Before I go on my review will contain mild spoilers for levels in Bonelab but I will avoid mentioning any specific story beats in the game.

To give some context behind my review I first need to talk a little bit about Boneworks which I played around launch and enjoyed a lot. I consider it one of the best VR games Boneworks released in late 2019 and what I think really set the game apart at the time was not just the full physics sandbox elements as there were plenty of sandbox games already at the time, no I think Boneworks was good because it had a campaign of fully strung together levels and a plot. The plot was vague and cryptic but it was there. The levels themselves were not amazing but they were open and allowed you to approach a challenge from many different angles, not quite to the complexity of a full immersive sim but close to that feeling. The game had its issue with a lack of enemy variety, bugs, general jank caused by the physics, some weaker work building and lack of checkpoints (patched in later) but the campaign took me about 9.5 hours and it was a good foundation for Stress Level Zero to develop and polish and improve in areas they lacked.

Come late 2022 and Bonelab is released and it seems instead of improving on the areas Boneworks lacked, they decided to double down and just do it again with a few more experimental concepts but very few actual improvements, pretty much just two new major mechanics, no new enemies, worse level design and a weaker storyline that before.

Bonelabs Campaign took me about 4.8 hours to complete from start to finish.

Before I dive in, and since it does not fit into the other categories I will mention load time here. This could have been an issue specific only to my system so I will not say this will be universal.

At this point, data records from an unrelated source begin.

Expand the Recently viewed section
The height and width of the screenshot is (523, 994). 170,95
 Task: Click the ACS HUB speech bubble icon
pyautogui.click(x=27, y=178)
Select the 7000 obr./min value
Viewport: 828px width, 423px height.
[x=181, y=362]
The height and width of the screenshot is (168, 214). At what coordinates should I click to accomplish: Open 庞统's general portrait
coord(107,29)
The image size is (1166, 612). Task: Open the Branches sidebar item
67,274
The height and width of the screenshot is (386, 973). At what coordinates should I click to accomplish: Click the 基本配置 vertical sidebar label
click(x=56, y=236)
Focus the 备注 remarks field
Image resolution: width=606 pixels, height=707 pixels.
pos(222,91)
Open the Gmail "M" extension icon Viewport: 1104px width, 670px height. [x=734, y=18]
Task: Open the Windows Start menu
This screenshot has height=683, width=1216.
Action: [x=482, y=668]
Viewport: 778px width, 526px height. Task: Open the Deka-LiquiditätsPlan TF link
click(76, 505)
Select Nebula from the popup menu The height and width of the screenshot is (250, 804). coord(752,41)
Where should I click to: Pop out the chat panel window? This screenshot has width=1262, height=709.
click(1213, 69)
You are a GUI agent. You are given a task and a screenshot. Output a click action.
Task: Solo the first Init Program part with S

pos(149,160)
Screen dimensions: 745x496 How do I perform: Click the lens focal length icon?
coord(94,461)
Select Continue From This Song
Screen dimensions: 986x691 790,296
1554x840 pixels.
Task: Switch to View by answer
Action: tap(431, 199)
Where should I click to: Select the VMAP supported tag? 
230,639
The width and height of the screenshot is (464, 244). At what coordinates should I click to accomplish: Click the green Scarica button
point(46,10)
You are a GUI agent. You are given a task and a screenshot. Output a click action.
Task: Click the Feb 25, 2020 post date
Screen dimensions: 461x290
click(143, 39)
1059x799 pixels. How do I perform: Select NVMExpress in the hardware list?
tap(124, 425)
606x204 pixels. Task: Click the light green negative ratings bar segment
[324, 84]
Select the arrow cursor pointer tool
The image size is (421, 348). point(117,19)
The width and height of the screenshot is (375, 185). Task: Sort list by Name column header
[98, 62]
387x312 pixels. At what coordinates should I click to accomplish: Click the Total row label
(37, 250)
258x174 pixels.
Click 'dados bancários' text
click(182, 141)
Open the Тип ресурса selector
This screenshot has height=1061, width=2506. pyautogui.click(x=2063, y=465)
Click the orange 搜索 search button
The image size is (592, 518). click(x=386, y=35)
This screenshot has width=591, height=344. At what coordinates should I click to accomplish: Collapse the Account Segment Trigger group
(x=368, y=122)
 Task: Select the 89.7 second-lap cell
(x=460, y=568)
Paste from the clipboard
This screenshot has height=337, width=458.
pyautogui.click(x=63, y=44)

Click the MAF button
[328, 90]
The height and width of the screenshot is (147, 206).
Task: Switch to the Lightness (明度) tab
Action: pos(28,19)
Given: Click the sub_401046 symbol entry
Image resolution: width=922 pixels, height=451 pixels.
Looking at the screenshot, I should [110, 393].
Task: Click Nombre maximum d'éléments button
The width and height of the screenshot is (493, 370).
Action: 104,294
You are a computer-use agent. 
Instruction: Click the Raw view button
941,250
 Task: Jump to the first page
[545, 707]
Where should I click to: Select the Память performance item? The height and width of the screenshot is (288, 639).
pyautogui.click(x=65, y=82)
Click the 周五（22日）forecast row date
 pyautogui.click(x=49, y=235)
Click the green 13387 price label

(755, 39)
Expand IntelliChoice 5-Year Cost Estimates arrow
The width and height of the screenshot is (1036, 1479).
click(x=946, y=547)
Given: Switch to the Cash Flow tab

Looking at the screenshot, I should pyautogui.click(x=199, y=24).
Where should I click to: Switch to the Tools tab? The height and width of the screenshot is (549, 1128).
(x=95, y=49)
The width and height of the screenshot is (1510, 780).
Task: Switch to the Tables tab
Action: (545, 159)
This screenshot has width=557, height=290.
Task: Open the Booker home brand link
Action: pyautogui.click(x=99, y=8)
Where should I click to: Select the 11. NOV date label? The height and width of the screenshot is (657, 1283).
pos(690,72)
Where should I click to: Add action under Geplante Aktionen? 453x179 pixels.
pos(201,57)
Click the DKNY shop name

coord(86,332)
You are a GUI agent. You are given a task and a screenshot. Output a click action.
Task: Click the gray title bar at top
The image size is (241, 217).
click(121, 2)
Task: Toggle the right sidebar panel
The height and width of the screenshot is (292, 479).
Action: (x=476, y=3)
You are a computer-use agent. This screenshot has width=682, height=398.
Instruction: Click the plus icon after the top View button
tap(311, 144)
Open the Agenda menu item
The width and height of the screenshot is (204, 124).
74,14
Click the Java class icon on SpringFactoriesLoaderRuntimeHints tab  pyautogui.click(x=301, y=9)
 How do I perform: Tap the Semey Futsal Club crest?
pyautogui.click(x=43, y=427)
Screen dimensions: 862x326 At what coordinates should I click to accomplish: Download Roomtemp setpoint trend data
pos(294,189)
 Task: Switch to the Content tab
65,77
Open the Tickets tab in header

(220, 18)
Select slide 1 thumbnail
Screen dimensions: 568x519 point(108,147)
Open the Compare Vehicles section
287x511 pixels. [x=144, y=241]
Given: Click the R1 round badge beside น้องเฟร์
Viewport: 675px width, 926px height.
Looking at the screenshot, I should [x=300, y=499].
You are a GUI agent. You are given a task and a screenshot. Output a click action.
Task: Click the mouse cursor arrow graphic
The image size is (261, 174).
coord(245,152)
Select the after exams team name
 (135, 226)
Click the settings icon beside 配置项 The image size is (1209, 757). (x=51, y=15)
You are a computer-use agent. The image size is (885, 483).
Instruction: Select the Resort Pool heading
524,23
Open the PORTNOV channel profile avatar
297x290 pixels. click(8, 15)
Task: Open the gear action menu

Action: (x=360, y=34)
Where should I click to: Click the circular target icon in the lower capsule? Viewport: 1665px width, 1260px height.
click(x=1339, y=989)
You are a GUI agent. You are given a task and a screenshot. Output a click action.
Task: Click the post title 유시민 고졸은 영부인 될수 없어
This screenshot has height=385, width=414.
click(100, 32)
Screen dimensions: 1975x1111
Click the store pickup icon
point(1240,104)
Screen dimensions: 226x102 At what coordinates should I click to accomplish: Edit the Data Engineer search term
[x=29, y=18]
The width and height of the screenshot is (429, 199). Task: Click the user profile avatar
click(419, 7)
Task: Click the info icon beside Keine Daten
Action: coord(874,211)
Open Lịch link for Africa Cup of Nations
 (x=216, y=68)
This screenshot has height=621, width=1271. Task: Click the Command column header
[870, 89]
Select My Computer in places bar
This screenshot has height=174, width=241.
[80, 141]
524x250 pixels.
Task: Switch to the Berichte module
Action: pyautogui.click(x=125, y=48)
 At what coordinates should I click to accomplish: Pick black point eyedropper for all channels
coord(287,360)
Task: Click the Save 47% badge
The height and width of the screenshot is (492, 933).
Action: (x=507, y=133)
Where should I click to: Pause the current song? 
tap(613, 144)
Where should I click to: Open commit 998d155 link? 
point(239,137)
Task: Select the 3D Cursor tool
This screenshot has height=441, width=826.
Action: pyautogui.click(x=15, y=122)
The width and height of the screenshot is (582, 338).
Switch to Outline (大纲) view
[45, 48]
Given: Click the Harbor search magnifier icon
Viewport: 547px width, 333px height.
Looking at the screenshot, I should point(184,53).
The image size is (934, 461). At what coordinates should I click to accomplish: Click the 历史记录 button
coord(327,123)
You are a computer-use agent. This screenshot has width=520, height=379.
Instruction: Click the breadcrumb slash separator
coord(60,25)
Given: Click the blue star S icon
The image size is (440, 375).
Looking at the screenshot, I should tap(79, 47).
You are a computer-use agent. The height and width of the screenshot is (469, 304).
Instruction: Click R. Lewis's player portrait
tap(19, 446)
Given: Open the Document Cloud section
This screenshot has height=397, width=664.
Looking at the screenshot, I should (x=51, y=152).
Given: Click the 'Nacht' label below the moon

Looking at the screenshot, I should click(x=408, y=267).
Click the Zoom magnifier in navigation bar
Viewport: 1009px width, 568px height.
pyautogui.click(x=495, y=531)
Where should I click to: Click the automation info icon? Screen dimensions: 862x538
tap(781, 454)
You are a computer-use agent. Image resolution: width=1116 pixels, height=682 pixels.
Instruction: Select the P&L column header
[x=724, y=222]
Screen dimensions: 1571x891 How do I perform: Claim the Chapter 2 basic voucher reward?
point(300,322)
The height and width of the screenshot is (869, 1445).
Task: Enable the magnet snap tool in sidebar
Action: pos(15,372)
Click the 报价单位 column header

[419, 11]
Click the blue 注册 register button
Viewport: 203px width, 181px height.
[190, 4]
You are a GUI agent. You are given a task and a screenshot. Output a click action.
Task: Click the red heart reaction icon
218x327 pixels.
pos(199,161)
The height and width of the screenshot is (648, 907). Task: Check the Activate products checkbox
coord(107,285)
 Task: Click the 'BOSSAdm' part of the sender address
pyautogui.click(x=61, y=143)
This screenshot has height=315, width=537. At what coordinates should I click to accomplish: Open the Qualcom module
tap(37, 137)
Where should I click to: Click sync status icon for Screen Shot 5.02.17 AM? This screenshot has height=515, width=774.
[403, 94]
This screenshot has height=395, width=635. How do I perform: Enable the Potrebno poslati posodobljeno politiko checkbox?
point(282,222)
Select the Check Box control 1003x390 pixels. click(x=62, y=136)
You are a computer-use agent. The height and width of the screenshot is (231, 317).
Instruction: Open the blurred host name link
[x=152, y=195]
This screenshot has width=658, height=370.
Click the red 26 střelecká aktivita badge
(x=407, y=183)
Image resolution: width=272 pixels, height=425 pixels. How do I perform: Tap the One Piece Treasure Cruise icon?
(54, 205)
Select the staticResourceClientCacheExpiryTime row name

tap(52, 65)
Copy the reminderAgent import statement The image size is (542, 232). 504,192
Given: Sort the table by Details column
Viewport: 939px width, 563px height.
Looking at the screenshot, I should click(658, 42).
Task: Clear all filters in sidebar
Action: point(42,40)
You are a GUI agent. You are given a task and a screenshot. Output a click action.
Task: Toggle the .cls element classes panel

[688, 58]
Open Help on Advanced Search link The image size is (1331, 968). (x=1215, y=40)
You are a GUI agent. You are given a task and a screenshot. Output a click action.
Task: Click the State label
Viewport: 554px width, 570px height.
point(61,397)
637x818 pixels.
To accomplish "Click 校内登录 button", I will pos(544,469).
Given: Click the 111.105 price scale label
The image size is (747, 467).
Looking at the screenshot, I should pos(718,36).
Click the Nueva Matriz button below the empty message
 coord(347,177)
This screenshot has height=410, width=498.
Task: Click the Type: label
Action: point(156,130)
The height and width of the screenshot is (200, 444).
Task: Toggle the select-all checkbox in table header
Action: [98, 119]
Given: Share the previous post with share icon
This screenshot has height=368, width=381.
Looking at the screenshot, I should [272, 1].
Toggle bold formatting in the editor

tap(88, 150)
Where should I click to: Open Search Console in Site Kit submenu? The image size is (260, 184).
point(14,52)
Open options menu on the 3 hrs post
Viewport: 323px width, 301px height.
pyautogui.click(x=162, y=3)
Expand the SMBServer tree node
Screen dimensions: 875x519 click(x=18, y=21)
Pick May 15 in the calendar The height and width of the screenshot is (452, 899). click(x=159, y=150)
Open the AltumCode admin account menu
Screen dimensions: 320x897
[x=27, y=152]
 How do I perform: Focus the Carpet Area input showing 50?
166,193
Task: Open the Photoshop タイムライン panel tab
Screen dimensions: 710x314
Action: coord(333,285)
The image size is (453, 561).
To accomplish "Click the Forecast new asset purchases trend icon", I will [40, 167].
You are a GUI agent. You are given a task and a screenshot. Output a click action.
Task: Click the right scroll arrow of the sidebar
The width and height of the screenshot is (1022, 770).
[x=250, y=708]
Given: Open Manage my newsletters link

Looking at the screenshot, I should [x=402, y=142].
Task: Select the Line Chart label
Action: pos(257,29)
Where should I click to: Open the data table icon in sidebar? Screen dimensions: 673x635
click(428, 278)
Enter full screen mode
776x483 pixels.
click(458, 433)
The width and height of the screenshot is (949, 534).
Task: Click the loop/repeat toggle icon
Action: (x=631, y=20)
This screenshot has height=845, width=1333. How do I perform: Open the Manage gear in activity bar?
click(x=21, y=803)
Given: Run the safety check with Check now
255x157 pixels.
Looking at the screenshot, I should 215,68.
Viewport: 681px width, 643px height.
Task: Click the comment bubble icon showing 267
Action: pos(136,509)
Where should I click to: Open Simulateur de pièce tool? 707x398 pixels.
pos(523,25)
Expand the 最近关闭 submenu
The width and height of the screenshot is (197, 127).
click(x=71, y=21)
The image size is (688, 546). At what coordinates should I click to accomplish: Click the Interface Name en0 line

You might be fine but for me, I had terrible load times in-game which wouldn't be so bad if there weren't so many to get to any given level or mode. I think my mistake might have been only playing on an SSD instead of my faster M.2 boot drive.

My system:

Intel I7 7700k

GTX 1080 ti

16 GB DDR4 RAM @ 3200mhz

Samsung Evo SSD

HP Reverb G2

Graphics & Presentation

The graphics in the game are probably a mild improvement over the previous game. I didn't do any extensive comparisons, however in-game while playing it felt the same. There are a number of low polygon models and low res textures some of the more open levels like the moon level make this very apparent.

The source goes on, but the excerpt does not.